Conformément à mes ordres, le sous-officier chargé dr le transporter avait laissé tourner le moteur de la voiture qu’il avait garée de façon à pouvoir démarrer en trombe et sans donner d’explications dès que le médecin de service aux urgences arriverait.

Il était à peu près minuit.

J’ai appelé aussitôt Massu au téléphone :

— Mon général, Ben M’Hidi vient de se suicider. Son corps est à l’hôpital. Je vous apporterai mon rapport demain matin.

Massu a poussé un grognement et a raccroché. Il savait bien que mon rapport était prêt depuis le début de l’après-midi, histoire de gagner un peu de temps.

Ce rapport, le juge Bérard avait été le premier à le lire. Il décrivait dans les moindres détails le suicide qui se produirait la nuit suivante.

Bérard était impressionné :

— – Mais c’est très bon, ça ! Mais vous savez que ça tient l’eau !

En fait, le rapport ne tint pas l’eau très longtemps. Quelques jours plus tard, Massu me fit venir à son bureau.

— Aussaresses, je suis dans la merde. Je dois me présenter devant Reliquet, le procureur général.

— Quoi ! Il a osé vous convoquer !

— Oui, pour parler du suicide de Ben M’Hidi.

— C’est une inqualifiable grossièreté. Du fait de votre position, vous ne pouvez pas déférer à cette convocation. C’est moi qui irai, puisque je vous représente auprès des autorités judiciaires.

Je me suis donc rendu chez le magistrat.

— Monsieur le procureur général, je représente le général Massu. Du fait de mes fonctions, je suis très au courant des circonstances du décès de Ben M’Hidi.

J’ai d’ailleurs rédigé moi-même le rapport dont vous avez dû prendre connaissance.

Le magistrat écumait de rage.

— Oui, c’est ça ! Parlons-en de votre rapport ! Ce que vous dites dans ce compte rendu, ce sont des allégations. De simples allégations. Pas des preuves. Vous auriez quoi pour prouver ce que vous avancez, vous les militaires ?

— Notre bonne foi.

Je crois que si j’avais giflé Reliquet, ça ne lui aurait pas fait plus d’effet que cette réponse.

— Votre bonne foi ! a-t-il répété en s’étranglant, Votre bonne foi de militaires. Des militaires candides, c’est ça ?

J’ai remis mon béret, j’ai salué en claquant des talons et je suis sorti.

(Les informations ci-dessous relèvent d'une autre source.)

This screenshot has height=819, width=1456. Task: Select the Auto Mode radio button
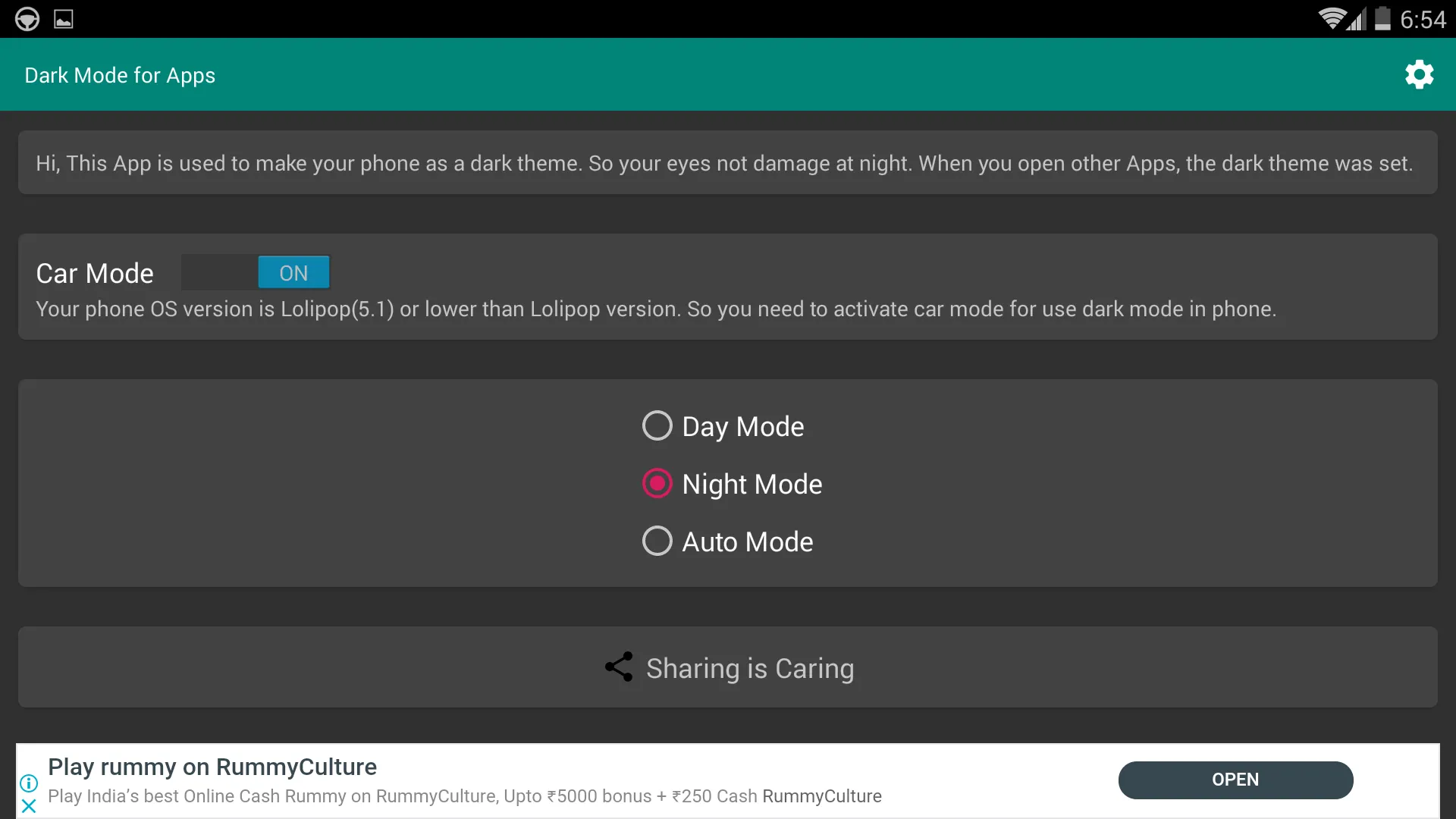[x=656, y=541]
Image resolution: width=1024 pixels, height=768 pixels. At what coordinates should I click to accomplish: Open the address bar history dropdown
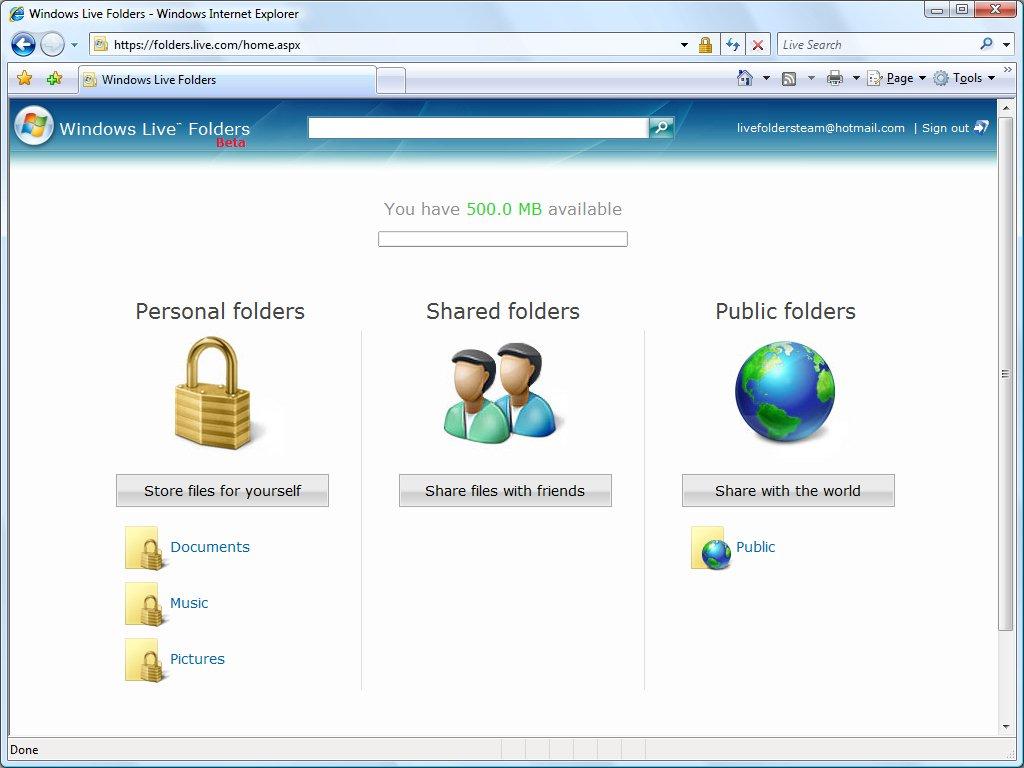[684, 44]
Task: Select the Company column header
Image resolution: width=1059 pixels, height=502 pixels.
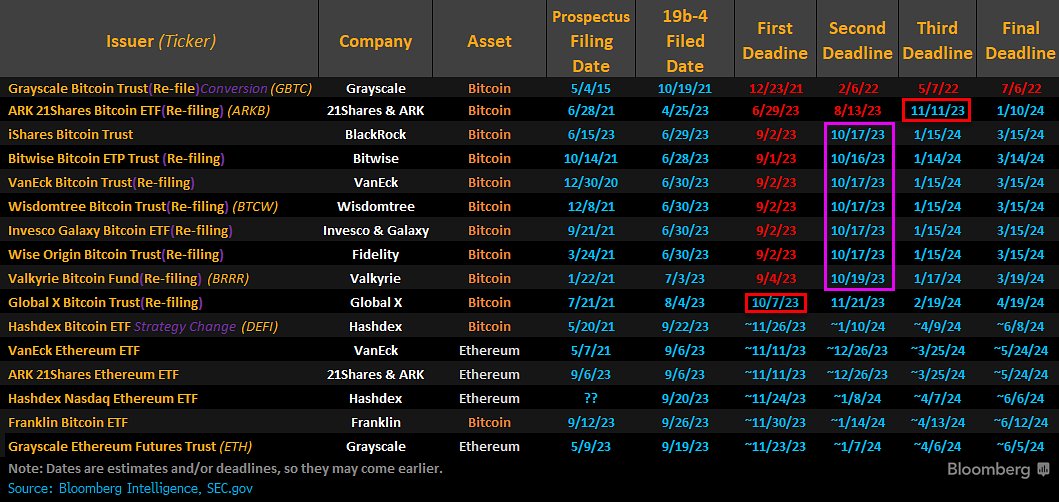Action: tap(375, 42)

Nous n’avons plus jamais entendu parler du procureur général. La mort de Ben M’Hidi a porté un coup décisif au FLN d’Alger. Les attentats sont devenus moins fréquents et le gros des rebelles a commencé à se replier dans l’Atlas blidéen.

Il nous est arrivé d’utiliser à nouveau la ferme où Ben M’Hidi avait été exécuté. J’avais demandé au commando d’y creuser une fosse et une vingtaine de corps, dont celui d’une femme, y ont été ensevelis.